J&J begins largest Phase 3 study of a coronavirus vaccine.
The first of an expected 60,000 volunteers have received Johnson & Johnson's experimental coronavirus vaccine in a large-scale clinical trial launched Wednesday in the U.S., South Africa and a half dozen South American countries.

The Phase 3 study, which would be the largest of any coronavirus vaccine trial if fully enrolled, will compare a single injection of J&J's vaccine against placebo. Early testing of the trial was "supportive" of further development, J&J said, indicating those results would soon be made available.
With the trial start, J&J joins Moderna, Pfizer, AstraZeneca and several Chinese groups in evaluating how well their would-be vaccines protect healthy adults from developing COVID-19 or being infected with the new coronavirus SARS-CoV-2. Pfizer and Moderna are further along, and expect initial data in October and November, respectively.
While J&J's shot trails vaccine frontrunners in the U.S. and China by several months, the drugmaker's candidate could have similar important advantages, if testing proves it safe and effective.
Unlike those developed by Moderna and Pfizer, J&J's vaccine is designed to be given as a single injection, which could aid what's likely to be a challenging process of vaccinating large swathes of the world's population. (That said, J&J does appear to be hedging its bets with a U.K. trial testing a two-dose regimen.)

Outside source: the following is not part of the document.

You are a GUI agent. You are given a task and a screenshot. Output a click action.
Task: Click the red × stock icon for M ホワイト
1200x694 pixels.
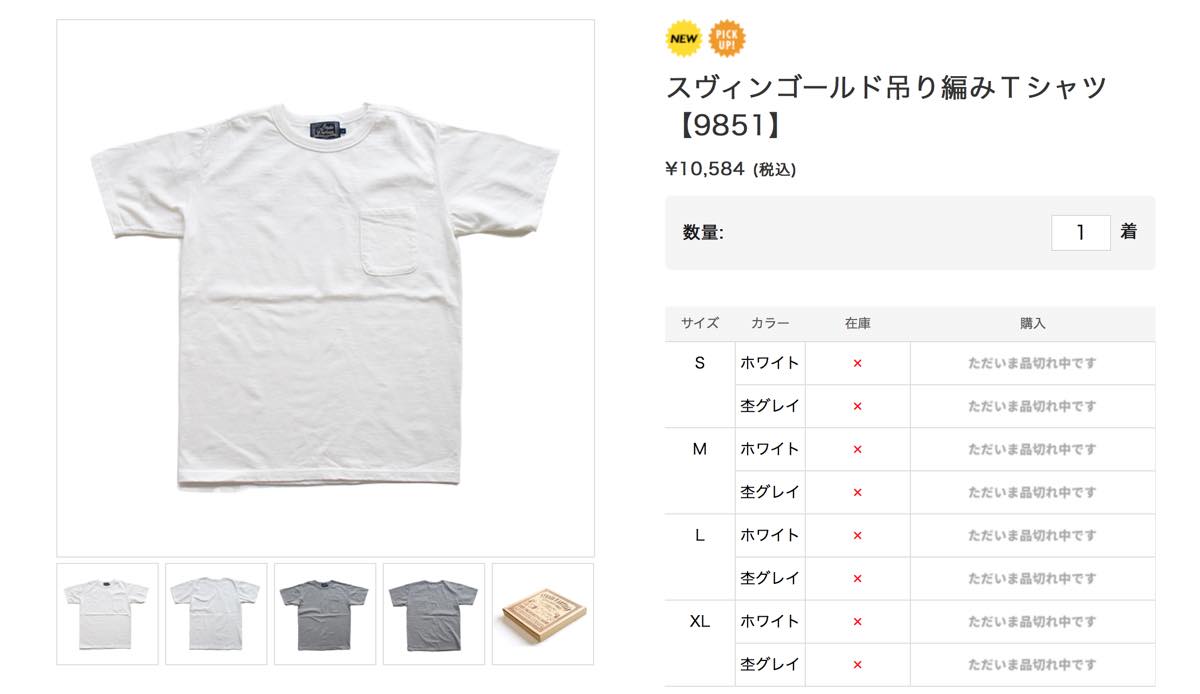click(857, 450)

J&J's vaccine also appears to keep for longer at higher temperatures, lowering some of the distribution hurdles that could imperil vaccine roll-outs, particularly in more remote areas or regions with less equipped healthcare systems.
The company said it expects the vaccine to be stable for two years when maintained at -20 degrees Celsius, and for at least three months when kept between 2 and 8 degrees Celsius, or roughly 35 to 45 degrees Fahrenheit. Both Moderna's and Pfizer's candidates are more temperature sensitive.
J&J hasn't yet released data from the Phase 1/2 study that it ran in the U.S. and Belgium. In a statement Wednesday, the company said results from that trial would be released "imminently" in a draft manuscript to be posted on the pre-print server medRxiv.
Early testing data from Pfizer, Moderna and AstraZeneca showed their vaccines were generally safe and spurred immune responses that researchers think could be protective. The larger, late-stage trials now underway aim to prove whether that's the case.
AstraZeneca, however, was forced to briefly suspend all study vaccinations with its shot after a participant in a U.K. study developed a neurological illness. Trials in the U.K. and Brazil have since restarted, but health authorities in the U.S. continue to investigate the case and AstraZeneca's study there remains on pause.
Pfizer, which has enrolled more than 30,000 people into its Phase 3 study, has said the first results could come by late October, while Moderna expects its late-stage trial to produce data by the second half of November.
While J&J did not give a timeline for how fast its trial may enroll and yield results, the company said it would have the first batches of its vaccine ready for distribution by early 2021 in the event of an emergency authorization.
J&J estimates it can produce up to 1 billion doses of its shot each year and said it will distribute the vaccine, if safe and effective, on a not-for-profit basis during the pandemic.